| Stated problem |
Copy the records between the line holding "The height and width of the screenshot is (800, 1280)." and the line holding "Select the ПРОЦЕНТ", inclusive, character for character.

| Data |
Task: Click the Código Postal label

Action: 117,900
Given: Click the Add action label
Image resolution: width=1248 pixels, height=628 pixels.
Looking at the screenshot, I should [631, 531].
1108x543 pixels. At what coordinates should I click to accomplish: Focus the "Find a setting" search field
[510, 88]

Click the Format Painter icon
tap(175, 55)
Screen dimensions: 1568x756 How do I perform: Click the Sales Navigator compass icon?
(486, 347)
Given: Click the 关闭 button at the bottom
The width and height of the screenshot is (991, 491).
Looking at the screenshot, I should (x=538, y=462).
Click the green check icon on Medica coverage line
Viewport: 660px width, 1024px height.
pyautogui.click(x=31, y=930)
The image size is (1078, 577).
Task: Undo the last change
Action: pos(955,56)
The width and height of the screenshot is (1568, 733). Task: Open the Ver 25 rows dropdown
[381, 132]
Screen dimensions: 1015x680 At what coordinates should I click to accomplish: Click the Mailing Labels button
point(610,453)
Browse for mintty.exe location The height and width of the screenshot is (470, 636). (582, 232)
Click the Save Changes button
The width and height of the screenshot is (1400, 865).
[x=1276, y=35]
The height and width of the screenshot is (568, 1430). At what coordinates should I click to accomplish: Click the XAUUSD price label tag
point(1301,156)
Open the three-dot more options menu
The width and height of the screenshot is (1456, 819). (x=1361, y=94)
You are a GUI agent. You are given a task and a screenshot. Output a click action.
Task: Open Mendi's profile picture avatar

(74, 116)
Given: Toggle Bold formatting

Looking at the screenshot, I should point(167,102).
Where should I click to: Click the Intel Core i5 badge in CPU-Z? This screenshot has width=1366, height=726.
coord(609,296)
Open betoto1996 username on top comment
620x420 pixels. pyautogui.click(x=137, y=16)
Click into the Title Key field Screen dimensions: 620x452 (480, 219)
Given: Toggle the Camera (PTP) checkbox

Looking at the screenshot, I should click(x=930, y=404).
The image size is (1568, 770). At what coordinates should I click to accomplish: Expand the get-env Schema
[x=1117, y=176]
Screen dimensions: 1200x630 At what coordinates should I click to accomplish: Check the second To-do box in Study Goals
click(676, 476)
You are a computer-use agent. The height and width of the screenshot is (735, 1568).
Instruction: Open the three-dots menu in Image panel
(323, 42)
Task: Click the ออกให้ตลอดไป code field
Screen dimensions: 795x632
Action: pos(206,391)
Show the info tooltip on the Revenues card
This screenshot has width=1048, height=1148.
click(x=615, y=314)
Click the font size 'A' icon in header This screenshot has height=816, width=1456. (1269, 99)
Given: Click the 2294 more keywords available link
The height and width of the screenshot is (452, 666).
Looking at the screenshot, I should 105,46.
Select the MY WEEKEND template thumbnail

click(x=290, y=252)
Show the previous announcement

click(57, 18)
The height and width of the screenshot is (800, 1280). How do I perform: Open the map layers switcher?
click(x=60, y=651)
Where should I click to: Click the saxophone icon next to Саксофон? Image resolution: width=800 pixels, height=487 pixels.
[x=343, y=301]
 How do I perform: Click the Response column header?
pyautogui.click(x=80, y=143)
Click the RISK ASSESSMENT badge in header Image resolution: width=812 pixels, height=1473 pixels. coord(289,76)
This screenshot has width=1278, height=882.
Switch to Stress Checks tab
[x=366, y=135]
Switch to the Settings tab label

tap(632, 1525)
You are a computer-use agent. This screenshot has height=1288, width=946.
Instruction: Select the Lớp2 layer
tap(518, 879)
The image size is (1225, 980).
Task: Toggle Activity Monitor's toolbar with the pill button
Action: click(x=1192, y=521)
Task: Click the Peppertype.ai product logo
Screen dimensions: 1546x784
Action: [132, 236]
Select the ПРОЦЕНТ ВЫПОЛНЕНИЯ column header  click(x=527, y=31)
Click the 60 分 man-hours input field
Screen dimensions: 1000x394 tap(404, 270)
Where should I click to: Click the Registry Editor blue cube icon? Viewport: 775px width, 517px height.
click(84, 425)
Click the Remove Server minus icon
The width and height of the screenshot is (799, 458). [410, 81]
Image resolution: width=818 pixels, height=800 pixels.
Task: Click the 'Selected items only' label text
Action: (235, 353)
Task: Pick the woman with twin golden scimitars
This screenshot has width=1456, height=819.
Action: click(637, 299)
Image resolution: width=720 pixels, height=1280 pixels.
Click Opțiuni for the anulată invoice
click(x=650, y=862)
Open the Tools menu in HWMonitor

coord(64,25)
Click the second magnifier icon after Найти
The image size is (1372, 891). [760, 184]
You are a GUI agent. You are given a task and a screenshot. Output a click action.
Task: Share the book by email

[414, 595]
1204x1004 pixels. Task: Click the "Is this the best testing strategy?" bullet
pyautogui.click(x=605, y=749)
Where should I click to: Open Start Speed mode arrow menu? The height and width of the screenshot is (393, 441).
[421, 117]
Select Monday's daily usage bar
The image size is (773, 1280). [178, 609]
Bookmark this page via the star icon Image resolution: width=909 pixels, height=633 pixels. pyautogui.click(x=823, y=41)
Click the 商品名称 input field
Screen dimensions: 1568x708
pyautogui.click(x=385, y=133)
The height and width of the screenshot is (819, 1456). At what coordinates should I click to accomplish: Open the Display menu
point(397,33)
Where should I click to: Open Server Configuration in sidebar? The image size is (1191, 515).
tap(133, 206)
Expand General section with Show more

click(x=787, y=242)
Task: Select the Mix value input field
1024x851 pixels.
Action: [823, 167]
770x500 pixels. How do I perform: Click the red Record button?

| Expected answer |
The height and width of the screenshot is (800, 1280). How do I perform: Open the map layers switcher?
click(x=60, y=651)
Where should I click to: Click the saxophone icon next to Саксофон? Image resolution: width=800 pixels, height=487 pixels.
[x=343, y=301]
 How do I perform: Click the Response column header?
pyautogui.click(x=80, y=143)
Click the RISK ASSESSMENT badge in header Image resolution: width=812 pixels, height=1473 pixels. coord(289,76)
This screenshot has width=1278, height=882.
Switch to Stress Checks tab
[x=366, y=135]
Switch to the Settings tab label

tap(632, 1525)
You are a computer-use agent. This screenshot has height=1288, width=946.
Instruction: Select the Lớp2 layer
tap(518, 879)
The image size is (1225, 980).
Task: Toggle Activity Monitor's toolbar with the pill button
Action: click(x=1192, y=521)
Task: Click the Peppertype.ai product logo
Screen dimensions: 1546x784
Action: [132, 236]
Select the ПРОЦЕНТ ВЫПОЛНЕНИЯ column header  click(x=527, y=31)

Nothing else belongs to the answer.